Christopher T. Lewis received his Ph.D. from Harvard University in Romance Languages & Literatures with an emphasis in Portuguese & Luso-Brazilian Literatures. He joined the faculty of the University of Utah in 2012. Prof. Lewis is Chair of the Department of World Languages & Cultures, directs the Portuguese & Brazilian Studies program, and sits on the Faculty Advisory Board for the Center for Latin American Studies. His research and teaching focus on 21st-century Brazilian Literature, Machado de Assis, time studies, and intersections of music, politics, literature, and cinema throughout the Portuguese-speaking world.

 

His most recent articles address the nature of creation via the Word in novels by Bernardo Carvalho (in Hispania); contrapuntal textual variants in reading Machado de Assis (in Machado de Assis em linha); the coloniality of time in two contemporary Brazilian films (in Journal of Lusophone Studies); the convergence of prose and poetry in the work of Machado de Assis (in Hispania); the concept of writing after postmodernism in the novels of Santiago Nazarian (in Luso-Brazilian Review); an exploration of linguistic identity in the novels of Chico Buarque (in Chasqui); and a comparative study of the novelist João Guimarães Rosa and the composer Arnold Schoenberg (in ellipsis).

 

Prof.
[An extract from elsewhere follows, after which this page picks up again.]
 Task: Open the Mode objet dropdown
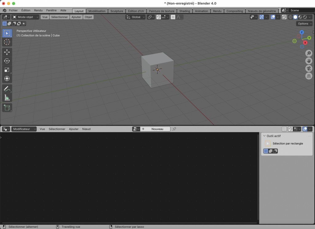tap(26, 17)
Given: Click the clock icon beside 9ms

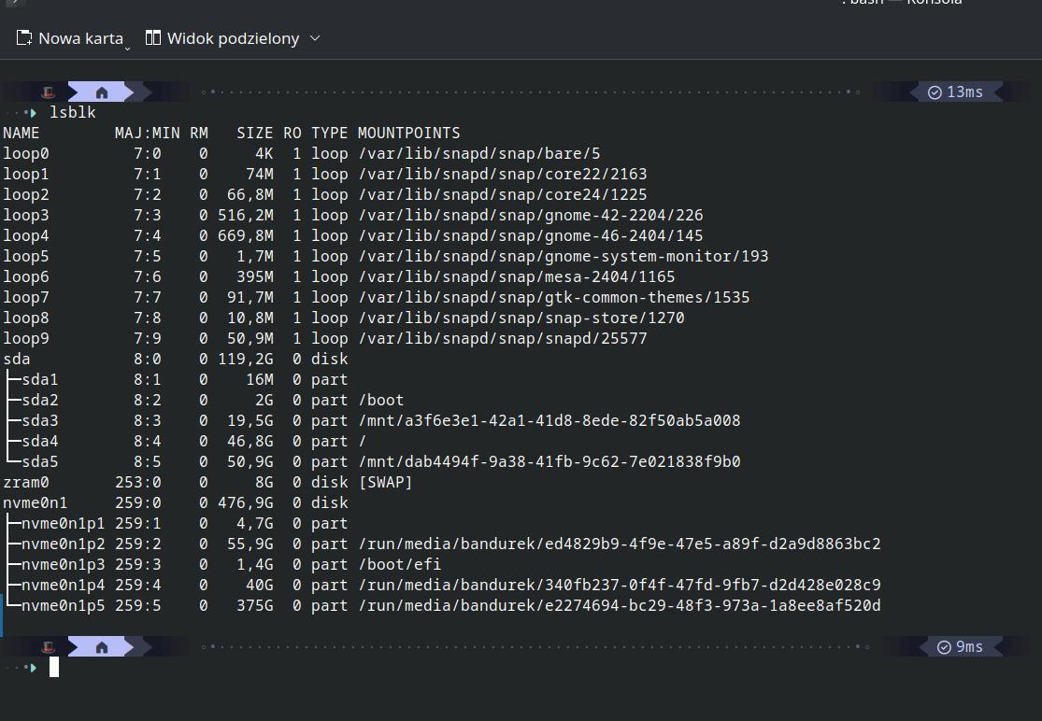Looking at the screenshot, I should (x=944, y=646).
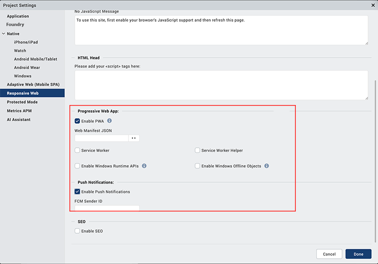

Lewis’s teaching has garnered accolades at the national, university, and college levels. In 2019, he received the University of Utah’s Early Career Teaching Award, which recognizes significant contributions to teaching at the university through new and innovative methods. In 2018, he was the winner of the Ramona W. Cannon Award, which has been awarded since 1976 to a professor who exemplifies outstanding contributions to the teaching of the humanities at the University of Utah. In 2016, the Consortium of Latin American Studies Programs (CLASP) distinguished Prof. Lewis with its Junior Faculty Teaching Award, a national award presented annually to one pre-tenure university professor from across all fields in Latin American Studies for outstanding pedagogy, mentoring success, community involvement, and incorporation of research into the classroom experience. He frequently teaches courses on Brazilian Literature, Brazilian identity reflected through film, Brazilian popular music and politics, the Lustropicalist myth, the fantastic and sci-fi in Brazilian Literature, and a comparative literature course on the literary legacy of Mormonism.

 

Previously, he was Assistant Professor of Portuguese at the United States Military Academy at West Point, where he received the Commander’s Award for Civilian Service. He has also taught at Middlebury College and Harvard University, where he was awarded the Derek C. Bok Award for Excellence in the Teaching of Undergraduates. Students that Prof. Lewis has mentored have been recognized for their research with awards such as the Outstanding Undergraduate Researcher Award, from the University of Utah’s College of Humanities, and the Hoopes Prize for Outstanding Scholarly Work, from Harvard University.

 

As a composer and arranger, he is a member of the American Society of Composers and Publishers (ASCAP) and his work has been performed internationally.